Both visions are unrealistic. Given an aging population — which boosts Social Security and Medicare spending — government is automatically expanding. Since 1971, federal spending has averaged 21 percent of the economy (gross domestic product); just continuing present programs could easily raise that to 28 percent of GDP by 2021. The liberal-reactionaries can’t smoothly finance that. In 2011, the deficit is already twice the entire defense budget. The richest 10 percent already pay 55 percent of federal taxes. The blanket embrace of all benefits for the elderly — no matter how rich — will require much higher taxes or steep cuts in other programs, including those for the poor.
The conservative-radicals are no better. Since 1971, federal taxes have averaged about 18 percent of GDP. There is no believable plan to reduce federal spending below that level, even with sizable cuts in Social Security and Medicare benefits. So promises of more tax cuts either border on dishonesty or imply huge unspecified spending cuts that would devastate national defense, states and localities, and the poor.

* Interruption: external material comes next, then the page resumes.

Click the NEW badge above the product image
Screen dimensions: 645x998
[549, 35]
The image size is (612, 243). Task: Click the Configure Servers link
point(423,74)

A dilemma of democracy is the difficulty of making changes that, though essential for society’s long-term well-being, are unpopular in the short run. That describes today’s budget deadlock. To be sure, not all conservatives and liberals have become radicals and reactionaries. But many have. If we applied true labels to them — reactionaries and radicals — we would clarify the debate and compel them to deal with the world as it exists, not as they imagine it. Dream on.